(Stored records)
- - -

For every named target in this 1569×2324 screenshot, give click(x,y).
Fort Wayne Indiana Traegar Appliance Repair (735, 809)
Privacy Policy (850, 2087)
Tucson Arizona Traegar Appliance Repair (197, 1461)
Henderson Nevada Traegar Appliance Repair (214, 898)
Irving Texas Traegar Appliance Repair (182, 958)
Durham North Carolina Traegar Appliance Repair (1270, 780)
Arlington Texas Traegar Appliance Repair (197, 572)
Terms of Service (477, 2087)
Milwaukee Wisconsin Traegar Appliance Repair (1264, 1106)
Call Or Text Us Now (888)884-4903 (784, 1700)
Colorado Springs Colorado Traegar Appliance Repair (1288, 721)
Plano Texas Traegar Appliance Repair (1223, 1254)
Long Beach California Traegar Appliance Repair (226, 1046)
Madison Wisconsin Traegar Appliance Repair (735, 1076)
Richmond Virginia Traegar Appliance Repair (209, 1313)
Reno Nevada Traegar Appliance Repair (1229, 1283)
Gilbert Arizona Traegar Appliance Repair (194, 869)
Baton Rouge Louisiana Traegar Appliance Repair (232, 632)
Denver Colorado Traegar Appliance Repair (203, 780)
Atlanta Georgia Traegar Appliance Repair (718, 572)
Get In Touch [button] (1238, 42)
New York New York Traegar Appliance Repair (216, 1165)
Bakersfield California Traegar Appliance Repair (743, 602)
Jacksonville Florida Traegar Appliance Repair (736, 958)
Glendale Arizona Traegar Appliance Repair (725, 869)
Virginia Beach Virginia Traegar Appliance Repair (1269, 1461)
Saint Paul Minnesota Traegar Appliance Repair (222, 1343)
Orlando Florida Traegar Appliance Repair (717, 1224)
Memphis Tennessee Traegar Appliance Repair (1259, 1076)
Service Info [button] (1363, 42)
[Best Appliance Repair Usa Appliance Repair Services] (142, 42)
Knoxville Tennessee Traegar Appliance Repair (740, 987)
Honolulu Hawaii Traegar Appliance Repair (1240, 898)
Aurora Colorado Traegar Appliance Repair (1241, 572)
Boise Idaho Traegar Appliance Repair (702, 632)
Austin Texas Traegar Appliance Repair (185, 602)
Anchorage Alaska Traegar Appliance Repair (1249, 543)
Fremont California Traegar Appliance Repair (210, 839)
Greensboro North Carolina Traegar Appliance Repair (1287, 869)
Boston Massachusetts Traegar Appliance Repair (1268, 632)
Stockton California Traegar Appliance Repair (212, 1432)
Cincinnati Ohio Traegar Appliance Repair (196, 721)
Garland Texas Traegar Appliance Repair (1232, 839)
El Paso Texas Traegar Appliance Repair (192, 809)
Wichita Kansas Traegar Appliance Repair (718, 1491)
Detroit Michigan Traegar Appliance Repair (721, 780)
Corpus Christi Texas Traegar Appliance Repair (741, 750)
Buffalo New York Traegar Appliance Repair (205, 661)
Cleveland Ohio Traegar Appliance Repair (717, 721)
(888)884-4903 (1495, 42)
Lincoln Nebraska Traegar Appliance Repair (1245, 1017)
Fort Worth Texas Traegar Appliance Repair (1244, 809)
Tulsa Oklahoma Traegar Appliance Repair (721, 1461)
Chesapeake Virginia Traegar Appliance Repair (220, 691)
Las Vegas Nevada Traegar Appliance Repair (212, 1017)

- - -

**WHAT TO WORK ON**
Each line above needs to be output again, exactly as shown.

**TASK RESPONSE**
For every named target in this 1569×2324 screenshot, give click(x,y).
Fort Wayne Indiana Traegar Appliance Repair (735, 809)
Privacy Policy (850, 2087)
Tucson Arizona Traegar Appliance Repair (197, 1461)
Henderson Nevada Traegar Appliance Repair (214, 898)
Irving Texas Traegar Appliance Repair (182, 958)
Durham North Carolina Traegar Appliance Repair (1270, 780)
Arlington Texas Traegar Appliance Repair (197, 572)
Terms of Service (477, 2087)
Milwaukee Wisconsin Traegar Appliance Repair (1264, 1106)
Call Or Text Us Now (888)884-4903 (784, 1700)
Colorado Springs Colorado Traegar Appliance Repair (1288, 721)
Plano Texas Traegar Appliance Repair (1223, 1254)
Long Beach California Traegar Appliance Repair (226, 1046)
Madison Wisconsin Traegar Appliance Repair (735, 1076)
Richmond Virginia Traegar Appliance Repair (209, 1313)
Reno Nevada Traegar Appliance Repair (1229, 1283)
Gilbert Arizona Traegar Appliance Repair (194, 869)
Baton Rouge Louisiana Traegar Appliance Repair (232, 632)
Denver Colorado Traegar Appliance Repair (203, 780)
Atlanta Georgia Traegar Appliance Repair (718, 572)
Get In Touch [button] (1238, 42)
New York New York Traegar Appliance Repair (216, 1165)
Bakersfield California Traegar Appliance Repair (743, 602)
Jacksonville Florida Traegar Appliance Repair (736, 958)
Glendale Arizona Traegar Appliance Repair (725, 869)
Virginia Beach Virginia Traegar Appliance Repair (1269, 1461)
Saint Paul Minnesota Traegar Appliance Repair (222, 1343)
Orlando Florida Traegar Appliance Repair (717, 1224)
Memphis Tennessee Traegar Appliance Repair (1259, 1076)
Service Info [button] (1363, 42)
[Best Appliance Repair Usa Appliance Repair Services] (142, 42)
Knoxville Tennessee Traegar Appliance Repair (740, 987)
Honolulu Hawaii Traegar Appliance Repair (1240, 898)
Aurora Colorado Traegar Appliance Repair (1241, 572)
Boise Idaho Traegar Appliance Repair (702, 632)
Austin Texas Traegar Appliance Repair (185, 602)
Anchorage Alaska Traegar Appliance Repair (1249, 543)
Fremont California Traegar Appliance Repair (210, 839)
Greensboro North Carolina Traegar Appliance Repair (1287, 869)
Boston Massachusetts Traegar Appliance Repair (1268, 632)
Stockton California Traegar Appliance Repair (212, 1432)
Cincinnati Ohio Traegar Appliance Repair (196, 721)
Garland Texas Traegar Appliance Repair (1232, 839)
El Paso Texas Traegar Appliance Repair (192, 809)
Wichita Kansas Traegar Appliance Repair (718, 1491)
Detroit Michigan Traegar Appliance Repair (721, 780)
Corpus Christi Texas Traegar Appliance Repair (741, 750)
Buffalo New York Traegar Appliance Repair (205, 661)
Cleveland Ohio Traegar Appliance Repair (717, 721)
(888)884-4903 (1495, 42)
Lincoln Nebraska Traegar Appliance Repair (1245, 1017)
Fort Worth Texas Traegar Appliance Repair (1244, 809)
Tulsa Oklahoma Traegar Appliance Repair (721, 1461)
Chesapeake Virginia Traegar Appliance Repair (220, 691)
Las Vegas Nevada Traegar Appliance Repair (212, 1017)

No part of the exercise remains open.